Aldrich "Rick" Ames é um vilão nacional, um traidor odiado nos EUA. Funcionário graduado da CIA, vendeu ao inimigo, a KGB, tudo o que sabia. Hoje Rick Ames é o preso nº 40087-083 da penitenciária de Allenwood (Pensilvânia), de segurança máxima.
A entrevista de três horas teve lugar no recinto de visitas da penitenciária, fechado para outros visitantes. Um oficial da CIA, Carol Davis, estava presente e interrompia Ames cada vez que este, a seu ver, estava prestes a revelar informações sigilosas.

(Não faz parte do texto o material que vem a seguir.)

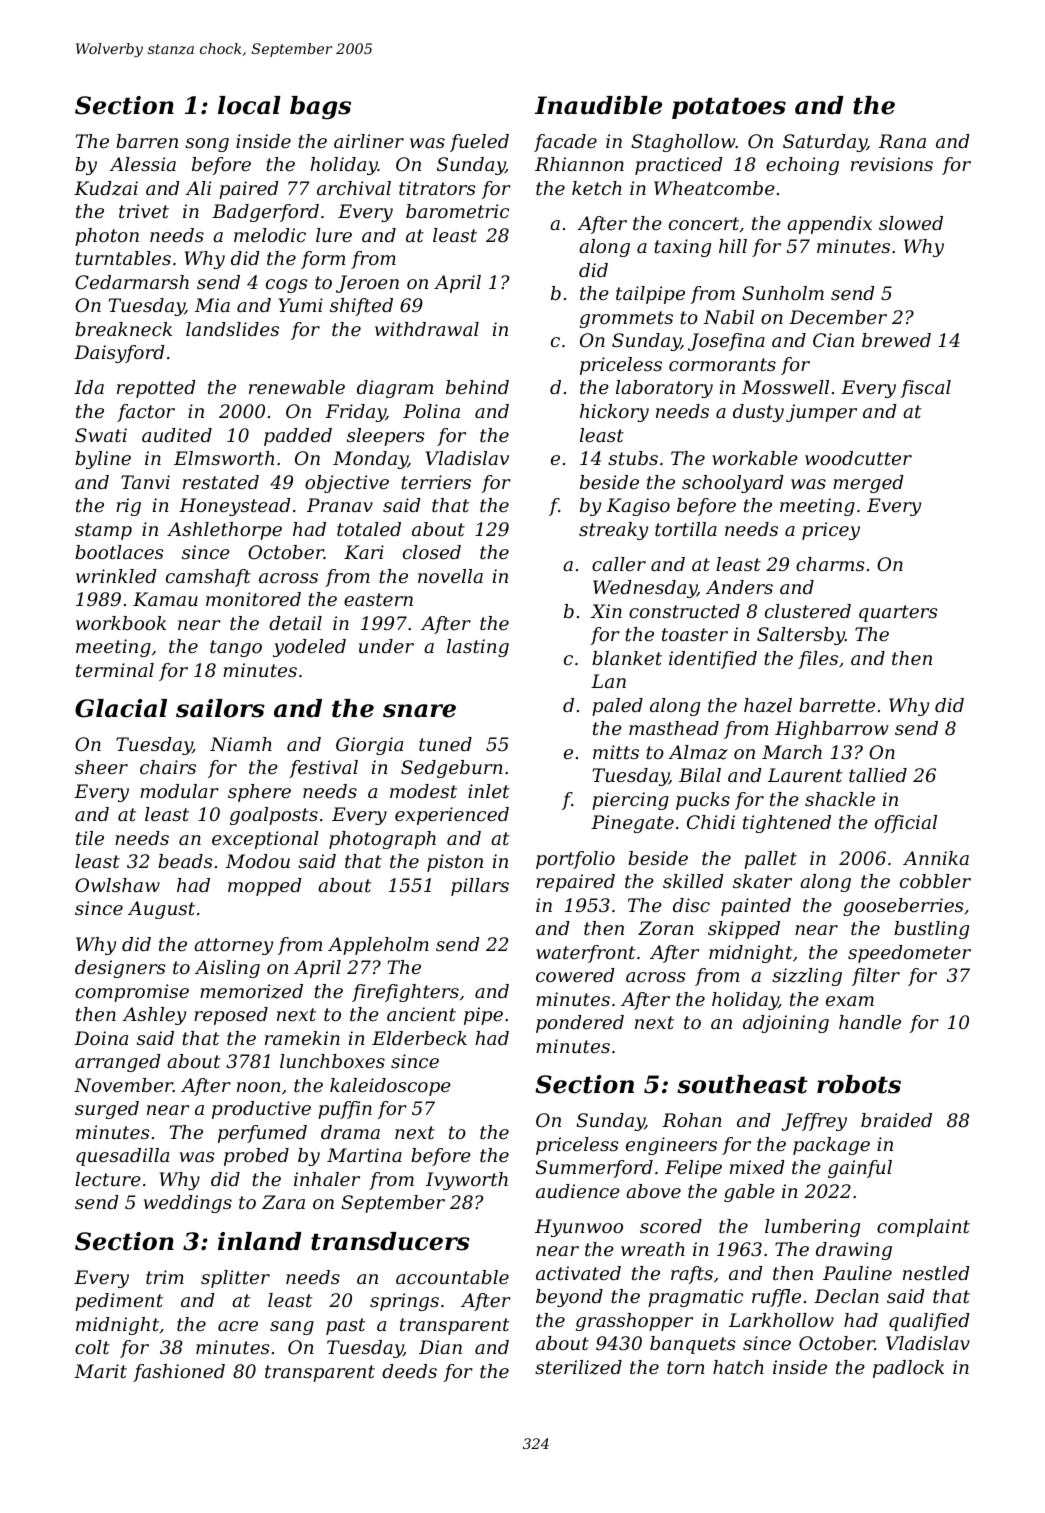 The width and height of the screenshot is (1045, 1513). I want to click on springs, so click(404, 1302).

Pergunta - Dizem que o sr. é o mais importante espião da KGB (e depois do SVR, o serviço russo de espionagem) jamais descoberto trabalhando no interior da CIA. O sr. concorda?
Aldrich Ames - Eu colocaria a coisa da seguinte maneira: fui o espião americano a serviço da KGB que teve o maior acesso às melhores informações durante o mais longo período de tempo.
Pergunta - O sr. tem orgulho disso?
Ames - Não, nunca tive. Eu jamais disse a mim mesmo: "Sou melhor do que Kim Philby" (agente duplo britânico, morto em Moscou em 1988). Vale observar que a CIA quer evitar que eu me transforme numa personalidade, como Philby.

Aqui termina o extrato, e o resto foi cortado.